Genetics, Vol. 170, 779-792, June 2005, Copyright © 2005
doi:10.1534/genetics.104.035691
A Genetic Screen for Suppressors of Drosophila NSF2 Neuromuscular Junction Overgrowth
Matthew J. Laviolette*,
Paula Nunes*,
Jean-Baptiste Peyre
,
Toshiro Aigaki and
Bryan A. Stewart*,1
Department of Biology, Tokyo Metropolitan University, Tokyo 192-0397, Japan
* Department of Life Sciences and Zoology, University of Toronto at Scarborough, Toronto, Ontario M1C 1A4, Canada
1 Corresponding author: Department of Life Sciences, University of Toronto at Scarborough, 1265 Military Trail, Toronto, ON M1C 1A4, Canada.

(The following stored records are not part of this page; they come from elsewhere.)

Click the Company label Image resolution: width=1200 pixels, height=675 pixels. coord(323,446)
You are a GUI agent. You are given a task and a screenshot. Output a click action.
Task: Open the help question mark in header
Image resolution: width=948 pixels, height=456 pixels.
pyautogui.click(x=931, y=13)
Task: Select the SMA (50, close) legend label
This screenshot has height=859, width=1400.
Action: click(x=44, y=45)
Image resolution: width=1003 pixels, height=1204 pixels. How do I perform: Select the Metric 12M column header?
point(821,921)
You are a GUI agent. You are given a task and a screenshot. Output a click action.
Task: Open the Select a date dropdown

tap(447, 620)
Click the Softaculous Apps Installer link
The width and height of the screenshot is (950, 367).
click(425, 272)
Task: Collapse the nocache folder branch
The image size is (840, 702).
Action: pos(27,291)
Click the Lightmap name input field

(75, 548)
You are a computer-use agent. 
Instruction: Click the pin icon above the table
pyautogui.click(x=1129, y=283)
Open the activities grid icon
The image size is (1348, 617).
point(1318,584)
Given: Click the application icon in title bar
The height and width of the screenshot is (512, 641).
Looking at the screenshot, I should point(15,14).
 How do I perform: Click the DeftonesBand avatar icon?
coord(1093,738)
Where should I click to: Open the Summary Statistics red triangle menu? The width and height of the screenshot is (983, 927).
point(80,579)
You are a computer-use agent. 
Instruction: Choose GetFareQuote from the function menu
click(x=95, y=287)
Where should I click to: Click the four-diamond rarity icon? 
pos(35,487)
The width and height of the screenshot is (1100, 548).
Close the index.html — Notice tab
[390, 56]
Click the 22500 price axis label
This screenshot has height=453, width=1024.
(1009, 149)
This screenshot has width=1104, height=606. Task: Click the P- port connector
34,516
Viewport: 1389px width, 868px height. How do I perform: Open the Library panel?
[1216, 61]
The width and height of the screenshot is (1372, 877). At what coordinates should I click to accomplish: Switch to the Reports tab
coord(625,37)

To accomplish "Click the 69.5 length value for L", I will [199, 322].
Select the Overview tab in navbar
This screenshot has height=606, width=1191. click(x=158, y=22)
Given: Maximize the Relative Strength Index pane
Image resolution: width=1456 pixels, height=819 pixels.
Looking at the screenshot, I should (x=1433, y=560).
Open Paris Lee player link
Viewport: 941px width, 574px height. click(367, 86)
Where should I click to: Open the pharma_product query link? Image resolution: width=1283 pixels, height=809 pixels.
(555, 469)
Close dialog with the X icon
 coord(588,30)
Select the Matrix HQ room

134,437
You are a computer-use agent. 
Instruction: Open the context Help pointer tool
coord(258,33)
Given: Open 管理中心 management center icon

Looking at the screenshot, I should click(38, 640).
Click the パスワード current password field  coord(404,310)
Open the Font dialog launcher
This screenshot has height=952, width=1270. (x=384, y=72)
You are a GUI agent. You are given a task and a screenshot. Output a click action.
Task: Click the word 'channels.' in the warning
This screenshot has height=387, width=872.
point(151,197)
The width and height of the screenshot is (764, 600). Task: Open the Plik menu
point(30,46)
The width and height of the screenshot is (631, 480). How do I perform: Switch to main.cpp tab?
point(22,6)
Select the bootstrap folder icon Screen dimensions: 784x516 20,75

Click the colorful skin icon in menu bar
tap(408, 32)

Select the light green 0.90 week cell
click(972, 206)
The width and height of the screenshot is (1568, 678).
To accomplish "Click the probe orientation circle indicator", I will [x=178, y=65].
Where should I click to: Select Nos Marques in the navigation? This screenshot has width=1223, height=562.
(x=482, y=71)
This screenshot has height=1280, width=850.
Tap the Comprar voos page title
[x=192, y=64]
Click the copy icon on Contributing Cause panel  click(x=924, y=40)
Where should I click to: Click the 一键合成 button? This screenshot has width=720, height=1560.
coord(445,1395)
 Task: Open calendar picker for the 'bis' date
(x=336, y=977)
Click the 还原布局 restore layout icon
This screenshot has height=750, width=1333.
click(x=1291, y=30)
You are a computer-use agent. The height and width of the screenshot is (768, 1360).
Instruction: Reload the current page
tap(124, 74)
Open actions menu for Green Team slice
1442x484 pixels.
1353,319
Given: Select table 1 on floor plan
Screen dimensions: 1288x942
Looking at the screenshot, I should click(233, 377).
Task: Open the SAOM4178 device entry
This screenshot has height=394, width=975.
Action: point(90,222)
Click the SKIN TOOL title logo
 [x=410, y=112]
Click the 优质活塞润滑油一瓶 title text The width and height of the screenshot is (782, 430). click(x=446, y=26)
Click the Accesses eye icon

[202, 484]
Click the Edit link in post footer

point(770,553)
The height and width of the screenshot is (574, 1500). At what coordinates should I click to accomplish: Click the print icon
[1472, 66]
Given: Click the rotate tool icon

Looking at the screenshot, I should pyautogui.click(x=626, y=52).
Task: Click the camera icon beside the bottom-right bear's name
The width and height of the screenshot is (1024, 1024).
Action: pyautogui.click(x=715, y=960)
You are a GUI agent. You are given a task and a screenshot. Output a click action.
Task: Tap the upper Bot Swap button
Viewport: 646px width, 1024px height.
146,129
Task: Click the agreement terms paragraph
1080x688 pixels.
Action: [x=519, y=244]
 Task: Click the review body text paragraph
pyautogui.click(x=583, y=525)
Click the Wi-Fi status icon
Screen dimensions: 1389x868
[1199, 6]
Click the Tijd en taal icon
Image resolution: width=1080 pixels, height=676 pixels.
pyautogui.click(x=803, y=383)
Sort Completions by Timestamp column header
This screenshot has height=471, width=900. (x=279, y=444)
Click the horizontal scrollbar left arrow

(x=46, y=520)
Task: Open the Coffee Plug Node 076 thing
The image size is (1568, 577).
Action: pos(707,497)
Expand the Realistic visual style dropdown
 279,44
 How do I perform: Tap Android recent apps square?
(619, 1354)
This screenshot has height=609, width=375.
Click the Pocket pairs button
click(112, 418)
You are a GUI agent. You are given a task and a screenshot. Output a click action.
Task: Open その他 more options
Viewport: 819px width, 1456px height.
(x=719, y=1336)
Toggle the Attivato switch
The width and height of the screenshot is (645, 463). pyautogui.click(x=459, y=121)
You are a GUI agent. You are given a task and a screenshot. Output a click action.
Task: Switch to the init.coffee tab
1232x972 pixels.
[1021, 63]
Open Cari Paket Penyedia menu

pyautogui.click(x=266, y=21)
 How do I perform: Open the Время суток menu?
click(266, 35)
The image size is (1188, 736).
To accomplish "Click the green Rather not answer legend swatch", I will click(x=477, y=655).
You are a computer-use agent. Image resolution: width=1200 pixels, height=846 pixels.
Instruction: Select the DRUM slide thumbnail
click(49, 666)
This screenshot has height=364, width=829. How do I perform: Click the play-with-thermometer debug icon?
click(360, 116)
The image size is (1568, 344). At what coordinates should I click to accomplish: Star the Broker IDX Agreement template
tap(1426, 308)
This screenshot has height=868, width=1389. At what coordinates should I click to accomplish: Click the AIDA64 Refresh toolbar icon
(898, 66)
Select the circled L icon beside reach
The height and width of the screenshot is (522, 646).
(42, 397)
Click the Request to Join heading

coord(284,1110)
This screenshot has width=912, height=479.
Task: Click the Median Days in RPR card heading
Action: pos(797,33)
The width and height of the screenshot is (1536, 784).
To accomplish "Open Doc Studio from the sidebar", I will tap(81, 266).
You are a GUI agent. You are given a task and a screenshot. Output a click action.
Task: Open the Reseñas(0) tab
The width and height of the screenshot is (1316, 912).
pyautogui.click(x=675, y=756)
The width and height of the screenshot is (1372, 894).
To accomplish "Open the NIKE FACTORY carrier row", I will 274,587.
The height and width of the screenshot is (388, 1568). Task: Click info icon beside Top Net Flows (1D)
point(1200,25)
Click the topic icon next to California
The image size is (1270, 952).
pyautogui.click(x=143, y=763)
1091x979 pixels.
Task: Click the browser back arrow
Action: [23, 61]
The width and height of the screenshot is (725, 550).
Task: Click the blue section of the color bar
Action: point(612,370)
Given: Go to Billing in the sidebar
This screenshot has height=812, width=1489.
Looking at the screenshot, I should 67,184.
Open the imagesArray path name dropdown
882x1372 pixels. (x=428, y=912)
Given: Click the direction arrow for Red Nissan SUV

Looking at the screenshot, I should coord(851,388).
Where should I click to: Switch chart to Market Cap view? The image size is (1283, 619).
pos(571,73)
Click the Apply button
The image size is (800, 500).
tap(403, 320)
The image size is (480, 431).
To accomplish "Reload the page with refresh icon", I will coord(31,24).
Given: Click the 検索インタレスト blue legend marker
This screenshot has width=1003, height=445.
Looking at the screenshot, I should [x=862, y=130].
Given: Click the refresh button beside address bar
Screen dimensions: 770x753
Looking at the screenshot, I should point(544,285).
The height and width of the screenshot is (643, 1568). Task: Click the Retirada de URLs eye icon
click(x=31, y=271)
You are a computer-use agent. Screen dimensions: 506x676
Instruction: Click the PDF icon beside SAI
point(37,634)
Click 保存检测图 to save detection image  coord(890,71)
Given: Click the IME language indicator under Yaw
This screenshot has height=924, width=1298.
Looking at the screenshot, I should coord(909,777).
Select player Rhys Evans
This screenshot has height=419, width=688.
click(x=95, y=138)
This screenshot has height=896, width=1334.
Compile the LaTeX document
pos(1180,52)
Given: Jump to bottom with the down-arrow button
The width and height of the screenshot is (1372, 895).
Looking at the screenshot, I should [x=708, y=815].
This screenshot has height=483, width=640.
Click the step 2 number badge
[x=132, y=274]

E-mail: stewart{at}utsc.utoronto.ca
The Drosophila larval neuromuscular system serves as a valuable model for studying the genes required for synaptic development and function. N-Ethylmaleimide sensitive factor (NSF) is a molecule known to be important in vesicular trafficking but neural expression of a dominant negative form of NSF2 induces an unexpected overgrowth of the Drosophila larval neuromuscular synapse. We have taken a genetic approach to understanding this novel phenotype by conducting a gain-of-function modifier screen to isolate genes that interact with the overgrowth phenotype. Our approach was to directly visualize the neuromuscular junction (NMJ) using a GFP transgene and screen for suppressors of NMJ overgrowth using the Gene Search collection of P-element insertions. Of the 3000 lines screened, we identified 99 lines that can partially restore the normal phenotype. Analysis of the GS element insertion sites by inverse PCR and comparison of the flanking DNA sequence to the Drosophila genome sequence revealed nearby genes for all but 10 of the 99 lines. The recovered genes, both known and predicted, include transcription factors, cytoskeletal elements, components of the ubiquitin pathway, and several signaling molecules. This collection of genes that suppress the NSF2 neuromuscular junction overgrowth phenotype is a valuable resource in our efforts to further understand the role of NSF at the synapse.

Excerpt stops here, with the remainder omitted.